I go against the norm here, I wont use fish oil, reason fish oil over time dries hard, for paint etc to adhere correctly to a surface it needs to be primed & preped correctly else it will crack & craze from expansion & contraction of heat & cold. Condensation & moisture will collect in theres cracks & crazes and basically rust the car from the inside out. Fish oil needs to be reapplied periodically else the above will occur.
Personally I use a product called WAXREX by Mobil you buy it in a 4L tin, its basically industrial petroleum jelly being a petrolium product it repels water & moisture. When heated it turns to a liquid, when cooled it turns to its original state. Why this is good is on a hot day it will travel into places you will never have a hope in hell of spraying any other product into.
It also seeps into body seams and travels via a capilary like method into all kinds of places.

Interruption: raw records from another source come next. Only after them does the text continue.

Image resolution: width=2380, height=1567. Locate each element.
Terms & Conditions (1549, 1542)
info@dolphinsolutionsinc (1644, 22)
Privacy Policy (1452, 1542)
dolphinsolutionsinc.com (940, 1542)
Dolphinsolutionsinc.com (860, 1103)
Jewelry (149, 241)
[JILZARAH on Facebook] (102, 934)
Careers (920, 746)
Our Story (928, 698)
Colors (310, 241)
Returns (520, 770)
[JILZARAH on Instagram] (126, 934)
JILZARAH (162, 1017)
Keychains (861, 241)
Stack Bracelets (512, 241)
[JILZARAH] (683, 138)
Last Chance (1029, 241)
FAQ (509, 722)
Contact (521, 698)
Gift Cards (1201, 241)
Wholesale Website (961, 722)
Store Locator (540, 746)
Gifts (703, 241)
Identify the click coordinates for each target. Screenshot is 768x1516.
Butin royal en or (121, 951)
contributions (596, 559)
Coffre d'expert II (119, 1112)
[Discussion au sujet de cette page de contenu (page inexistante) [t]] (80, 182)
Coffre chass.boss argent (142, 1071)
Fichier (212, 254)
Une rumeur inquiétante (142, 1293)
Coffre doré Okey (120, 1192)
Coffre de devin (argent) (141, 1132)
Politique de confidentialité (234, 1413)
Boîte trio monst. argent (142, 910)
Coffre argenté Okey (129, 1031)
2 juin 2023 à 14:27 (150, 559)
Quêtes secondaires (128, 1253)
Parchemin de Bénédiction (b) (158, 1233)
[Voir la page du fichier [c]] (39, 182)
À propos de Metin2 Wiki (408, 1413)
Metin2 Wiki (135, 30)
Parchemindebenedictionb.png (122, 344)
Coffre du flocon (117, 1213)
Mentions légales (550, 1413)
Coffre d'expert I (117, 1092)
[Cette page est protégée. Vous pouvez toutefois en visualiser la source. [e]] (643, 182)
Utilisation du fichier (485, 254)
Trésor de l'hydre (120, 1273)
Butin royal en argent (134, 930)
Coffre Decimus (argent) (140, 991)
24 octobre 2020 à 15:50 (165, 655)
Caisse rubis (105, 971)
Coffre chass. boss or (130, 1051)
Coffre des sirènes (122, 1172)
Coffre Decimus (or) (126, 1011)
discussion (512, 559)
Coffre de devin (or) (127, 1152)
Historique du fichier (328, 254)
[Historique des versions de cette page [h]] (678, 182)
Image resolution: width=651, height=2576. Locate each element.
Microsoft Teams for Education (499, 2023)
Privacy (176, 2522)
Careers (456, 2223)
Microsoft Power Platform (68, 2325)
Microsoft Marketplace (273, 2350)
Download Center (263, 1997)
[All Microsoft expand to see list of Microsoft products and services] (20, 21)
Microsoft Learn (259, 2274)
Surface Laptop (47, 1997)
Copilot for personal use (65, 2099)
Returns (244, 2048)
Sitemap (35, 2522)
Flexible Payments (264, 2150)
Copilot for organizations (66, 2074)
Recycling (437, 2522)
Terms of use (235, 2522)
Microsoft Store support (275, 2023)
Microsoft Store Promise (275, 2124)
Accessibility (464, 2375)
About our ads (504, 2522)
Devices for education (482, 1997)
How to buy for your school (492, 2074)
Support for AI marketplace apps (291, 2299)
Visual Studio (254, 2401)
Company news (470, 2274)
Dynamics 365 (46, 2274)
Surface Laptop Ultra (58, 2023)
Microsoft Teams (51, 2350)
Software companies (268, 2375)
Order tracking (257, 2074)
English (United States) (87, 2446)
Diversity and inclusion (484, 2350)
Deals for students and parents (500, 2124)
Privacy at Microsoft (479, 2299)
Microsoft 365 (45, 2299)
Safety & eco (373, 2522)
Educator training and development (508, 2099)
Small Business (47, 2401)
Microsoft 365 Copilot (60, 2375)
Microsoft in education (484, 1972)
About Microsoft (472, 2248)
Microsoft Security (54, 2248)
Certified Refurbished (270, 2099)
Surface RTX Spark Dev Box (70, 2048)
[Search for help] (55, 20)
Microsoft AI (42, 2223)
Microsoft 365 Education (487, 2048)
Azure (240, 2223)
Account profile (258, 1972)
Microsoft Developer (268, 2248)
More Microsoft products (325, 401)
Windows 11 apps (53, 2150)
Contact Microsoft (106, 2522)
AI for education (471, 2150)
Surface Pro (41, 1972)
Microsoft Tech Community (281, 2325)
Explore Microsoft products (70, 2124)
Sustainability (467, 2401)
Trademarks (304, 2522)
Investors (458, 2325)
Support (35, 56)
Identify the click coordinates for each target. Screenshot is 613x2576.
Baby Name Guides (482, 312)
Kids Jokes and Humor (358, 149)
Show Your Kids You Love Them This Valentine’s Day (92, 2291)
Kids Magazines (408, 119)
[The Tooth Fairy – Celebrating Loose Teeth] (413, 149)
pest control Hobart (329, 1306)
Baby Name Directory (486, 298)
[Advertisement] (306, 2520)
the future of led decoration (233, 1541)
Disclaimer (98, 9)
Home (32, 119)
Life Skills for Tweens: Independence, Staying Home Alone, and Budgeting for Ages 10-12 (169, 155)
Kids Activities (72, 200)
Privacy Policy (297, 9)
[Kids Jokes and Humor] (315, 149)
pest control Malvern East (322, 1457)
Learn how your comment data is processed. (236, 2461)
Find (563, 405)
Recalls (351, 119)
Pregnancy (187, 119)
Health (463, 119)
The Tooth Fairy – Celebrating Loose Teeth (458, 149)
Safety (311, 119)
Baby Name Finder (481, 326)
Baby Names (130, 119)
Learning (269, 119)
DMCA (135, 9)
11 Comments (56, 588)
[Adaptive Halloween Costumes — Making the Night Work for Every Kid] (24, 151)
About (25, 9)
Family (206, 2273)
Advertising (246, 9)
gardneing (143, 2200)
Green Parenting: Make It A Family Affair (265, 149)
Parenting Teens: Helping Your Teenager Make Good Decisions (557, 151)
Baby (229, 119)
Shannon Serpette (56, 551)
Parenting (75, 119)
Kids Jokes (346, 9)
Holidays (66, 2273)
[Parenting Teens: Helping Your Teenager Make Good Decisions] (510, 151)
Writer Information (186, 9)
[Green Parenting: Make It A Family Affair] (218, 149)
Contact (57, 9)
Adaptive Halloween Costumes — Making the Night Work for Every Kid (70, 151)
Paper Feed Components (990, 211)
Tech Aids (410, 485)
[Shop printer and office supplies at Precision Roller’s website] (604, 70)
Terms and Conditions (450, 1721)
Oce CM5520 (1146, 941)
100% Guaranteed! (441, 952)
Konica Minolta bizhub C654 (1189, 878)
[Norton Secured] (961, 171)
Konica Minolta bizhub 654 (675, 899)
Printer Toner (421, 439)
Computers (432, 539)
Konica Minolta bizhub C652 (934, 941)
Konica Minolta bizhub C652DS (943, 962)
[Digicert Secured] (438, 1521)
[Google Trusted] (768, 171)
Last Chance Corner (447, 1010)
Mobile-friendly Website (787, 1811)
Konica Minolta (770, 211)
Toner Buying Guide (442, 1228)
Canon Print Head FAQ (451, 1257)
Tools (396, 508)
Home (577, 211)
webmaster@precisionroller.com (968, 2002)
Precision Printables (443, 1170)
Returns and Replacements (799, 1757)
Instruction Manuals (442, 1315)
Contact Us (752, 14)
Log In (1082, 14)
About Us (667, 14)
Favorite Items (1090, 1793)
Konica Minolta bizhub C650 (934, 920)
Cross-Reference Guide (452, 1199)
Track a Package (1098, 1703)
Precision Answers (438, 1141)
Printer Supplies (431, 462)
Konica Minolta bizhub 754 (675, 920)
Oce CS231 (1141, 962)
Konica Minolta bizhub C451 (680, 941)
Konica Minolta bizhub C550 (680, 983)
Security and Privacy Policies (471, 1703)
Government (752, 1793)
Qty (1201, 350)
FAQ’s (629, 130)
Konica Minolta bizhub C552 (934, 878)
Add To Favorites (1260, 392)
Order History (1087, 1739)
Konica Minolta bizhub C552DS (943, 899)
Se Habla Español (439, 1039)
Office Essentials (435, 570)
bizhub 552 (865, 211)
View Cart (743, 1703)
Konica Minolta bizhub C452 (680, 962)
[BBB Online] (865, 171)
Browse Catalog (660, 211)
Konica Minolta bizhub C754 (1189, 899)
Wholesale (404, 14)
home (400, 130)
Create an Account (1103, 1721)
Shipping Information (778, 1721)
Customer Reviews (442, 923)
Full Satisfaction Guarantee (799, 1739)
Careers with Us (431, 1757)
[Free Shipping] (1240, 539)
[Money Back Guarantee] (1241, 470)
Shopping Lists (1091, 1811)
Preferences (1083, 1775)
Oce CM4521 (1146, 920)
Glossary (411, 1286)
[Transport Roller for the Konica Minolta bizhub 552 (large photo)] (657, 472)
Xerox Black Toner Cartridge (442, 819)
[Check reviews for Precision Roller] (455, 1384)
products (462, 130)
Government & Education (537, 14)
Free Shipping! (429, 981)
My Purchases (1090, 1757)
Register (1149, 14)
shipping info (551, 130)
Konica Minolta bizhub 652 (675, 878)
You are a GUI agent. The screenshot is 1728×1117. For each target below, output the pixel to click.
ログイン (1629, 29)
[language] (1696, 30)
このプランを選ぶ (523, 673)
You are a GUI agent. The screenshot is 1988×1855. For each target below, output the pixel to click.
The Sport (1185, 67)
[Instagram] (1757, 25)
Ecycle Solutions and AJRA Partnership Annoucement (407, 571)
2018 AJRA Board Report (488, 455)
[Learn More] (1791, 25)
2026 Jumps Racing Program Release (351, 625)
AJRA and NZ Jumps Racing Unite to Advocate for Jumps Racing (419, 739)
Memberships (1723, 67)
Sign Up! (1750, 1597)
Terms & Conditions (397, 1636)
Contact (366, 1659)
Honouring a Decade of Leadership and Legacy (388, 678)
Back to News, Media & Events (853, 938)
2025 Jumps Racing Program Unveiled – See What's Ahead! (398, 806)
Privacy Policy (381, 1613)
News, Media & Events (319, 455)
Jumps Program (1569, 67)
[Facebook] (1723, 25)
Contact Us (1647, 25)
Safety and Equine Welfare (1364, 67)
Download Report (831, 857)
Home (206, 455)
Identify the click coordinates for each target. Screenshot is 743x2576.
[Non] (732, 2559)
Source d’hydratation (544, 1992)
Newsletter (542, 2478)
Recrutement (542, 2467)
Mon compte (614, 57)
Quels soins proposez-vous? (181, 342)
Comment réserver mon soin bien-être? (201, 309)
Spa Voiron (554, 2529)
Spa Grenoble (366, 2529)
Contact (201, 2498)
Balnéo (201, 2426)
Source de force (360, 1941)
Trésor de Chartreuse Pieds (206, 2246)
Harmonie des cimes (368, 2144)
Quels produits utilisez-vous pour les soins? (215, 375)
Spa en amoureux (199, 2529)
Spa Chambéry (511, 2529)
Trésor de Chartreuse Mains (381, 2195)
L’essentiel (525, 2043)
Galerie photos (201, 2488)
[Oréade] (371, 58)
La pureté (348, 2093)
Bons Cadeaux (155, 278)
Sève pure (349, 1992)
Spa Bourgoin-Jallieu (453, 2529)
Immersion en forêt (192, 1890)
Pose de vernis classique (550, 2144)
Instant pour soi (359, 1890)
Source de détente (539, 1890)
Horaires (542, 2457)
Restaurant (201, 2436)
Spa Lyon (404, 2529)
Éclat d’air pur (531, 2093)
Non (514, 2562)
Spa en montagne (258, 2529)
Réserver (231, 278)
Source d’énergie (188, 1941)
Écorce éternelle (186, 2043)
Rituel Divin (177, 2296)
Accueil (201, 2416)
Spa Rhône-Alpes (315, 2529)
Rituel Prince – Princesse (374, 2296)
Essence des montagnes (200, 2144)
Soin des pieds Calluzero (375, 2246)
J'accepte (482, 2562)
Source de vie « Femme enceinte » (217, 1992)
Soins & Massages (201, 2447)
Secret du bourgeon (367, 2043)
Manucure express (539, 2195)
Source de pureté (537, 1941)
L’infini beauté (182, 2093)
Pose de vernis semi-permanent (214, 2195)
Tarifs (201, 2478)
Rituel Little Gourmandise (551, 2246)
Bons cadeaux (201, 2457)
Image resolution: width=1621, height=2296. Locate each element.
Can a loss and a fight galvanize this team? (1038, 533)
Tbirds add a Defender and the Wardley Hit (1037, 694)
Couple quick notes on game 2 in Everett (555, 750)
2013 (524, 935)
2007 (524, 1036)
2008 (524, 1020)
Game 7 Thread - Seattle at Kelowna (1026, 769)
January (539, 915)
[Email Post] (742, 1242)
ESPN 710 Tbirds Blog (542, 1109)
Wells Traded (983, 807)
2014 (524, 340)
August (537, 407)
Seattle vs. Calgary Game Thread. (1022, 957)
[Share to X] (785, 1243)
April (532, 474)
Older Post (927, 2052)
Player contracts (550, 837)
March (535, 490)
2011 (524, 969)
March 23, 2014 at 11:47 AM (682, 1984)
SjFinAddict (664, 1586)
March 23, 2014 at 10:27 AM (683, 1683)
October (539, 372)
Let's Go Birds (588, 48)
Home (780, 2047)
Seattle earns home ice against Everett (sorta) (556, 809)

Ok the downsides of waxrex.
On a hot day it melts excess will leake out of all kinds of weird places, I have had it come out around door locks, door handles, body seams. It looks a bit untidy when dust collects in it but is easily wiped off and wont damage paint. It will leak out through door seams etc & just needs to be wiped with a soft rag.
Next one, this can be really bad, dont let it stay on rubber for extended periods of time, depending on the type of rubber it will soften it & could cause it to be damaged easily.
I have been very happy with the results over the last 8 years, done a number of friends cars, never to see any rust appear in them.
The other product I would consider using is a lonolin basic product, I saw tests that were completed in conjunction with landline & the results were great, unprimed bare steel coated in lonolin based products were left outside next to painted, un painted etc products for a period of about 12 months after the test the one coated with lonolin was wiped down to see the steel look exactly the same as pre coating no signs of any corrosion.